2014 | Australia/Ireland | Directed by Kim Farrant
Logline: A couple that has moved to a remote outback town find themselves at wit’s end when their two teenage children go missing.
The debut feature from a former documenteur, and it’s a mystery-drama smothered in the dust-laden atmosphere of the great Australian red desert. It’s a classic tale of rebellion and betrayal, of innocence and promiscuity, of the wounded and the living, of the present and the missing. Strangerland won’t be every person’s cup of tea, but for those who like those delicate moments in between Strangerland offers a darkened bounty.
The Parkers, Catherine (Nicole Kidman) and Matthew (Joseph Fiennes) are struggling to hold on to their marriage. He is irritable and disinterested, she is frustrated and mournful, together they are depressed, but functioning. Their two children, Lily (Maddison Brown) and Tommy (Nicolas Hamilton), are a handful. Ten-year-old Tommy likes to wander the empty streets at night, and fifteen-year-old Lily yearns for sexual intimacy.
It is Lily’s prior behavior that has prompted the move from the city. She was involved with her schoolteacher. The local boys take advantage of her loose morals. One night Lily follows Tommy on one of his jaunts. Matthew watches them slink off, his contempt for his daughter leaving him devoid of responsible parenting.

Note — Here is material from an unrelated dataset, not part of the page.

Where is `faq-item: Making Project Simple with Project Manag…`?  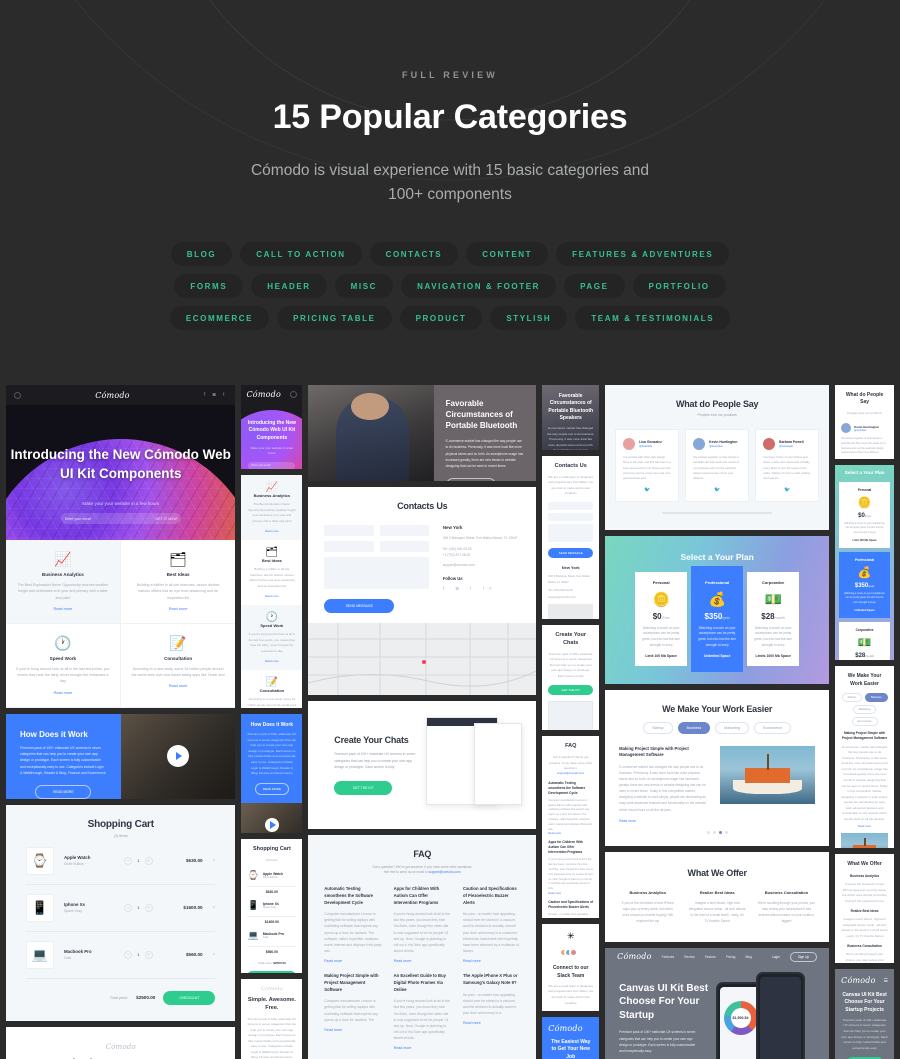
faq-item: Making Project Simple with Project Manag… is located at coordinates (352, 1012).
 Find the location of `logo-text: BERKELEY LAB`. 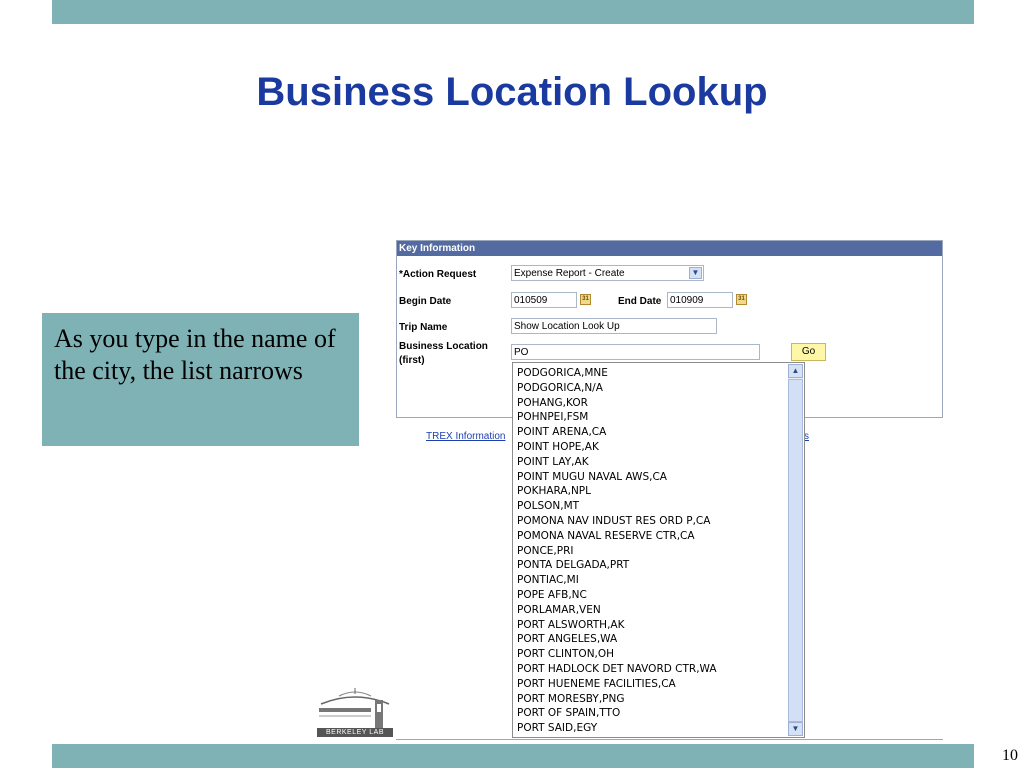

logo-text: BERKELEY LAB is located at coordinates (355, 732).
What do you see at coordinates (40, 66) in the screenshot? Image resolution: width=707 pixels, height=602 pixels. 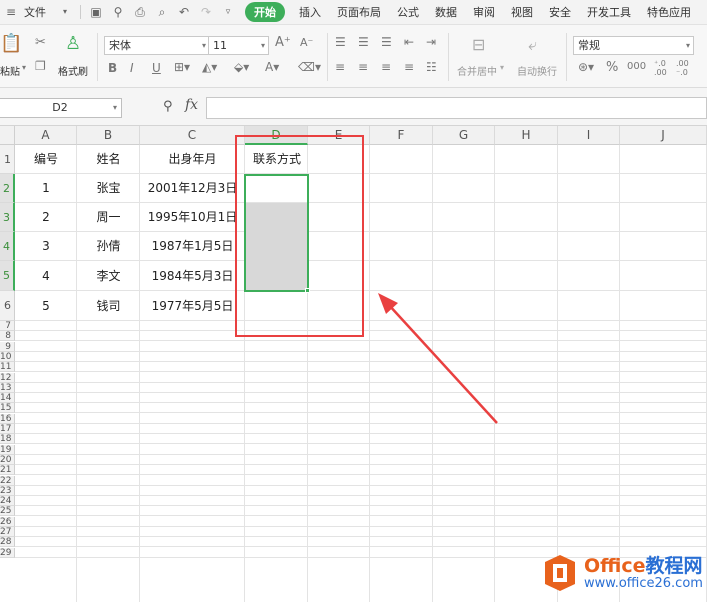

The next morning they’ve vanished. The night has swallowed them. This drives a wedge between Catherine and Matthew and their ugly past rears its head, as local detective David Rae (Hugo Weaving) tries to make sense of the disappearance.
With a brooding soundtrack from Keefus Ciancia and stunning cinematography from P.J. Dillon, Strangerland is infused with a resonant and mesmerising mise-en-scene. The heat-soaked imagery and sweaty indecision permeates the characters as they struggle within their emotional turmoil. Catherine slowly loses the plot, as Matthew begins to unravel, and both resort to bad habits.
The performances are top notch, especially Nicole Kidman, whose bravura display of naked vulnerability and cracked resilience is amongst the best work of her career, up with Dead Calm, To Die For, Dogville, and The Human Stain. Hugo Weaving, although in a fairly thankless role, still owns his scenes, he’s just one of those reliably watchable actors. Also props to the young actors, especially Maddison Brown, she’s definitely one to watch.
Echoing the untouchable Picnic at Hanging Rock, Strangerland is a mystery that becomes less about the actual mystery and more about the people close to it, dealing with the event. This is ultimately a sad story about a crumbling marriage, and how extraordinary pressure can create a dangerous force of human frailty.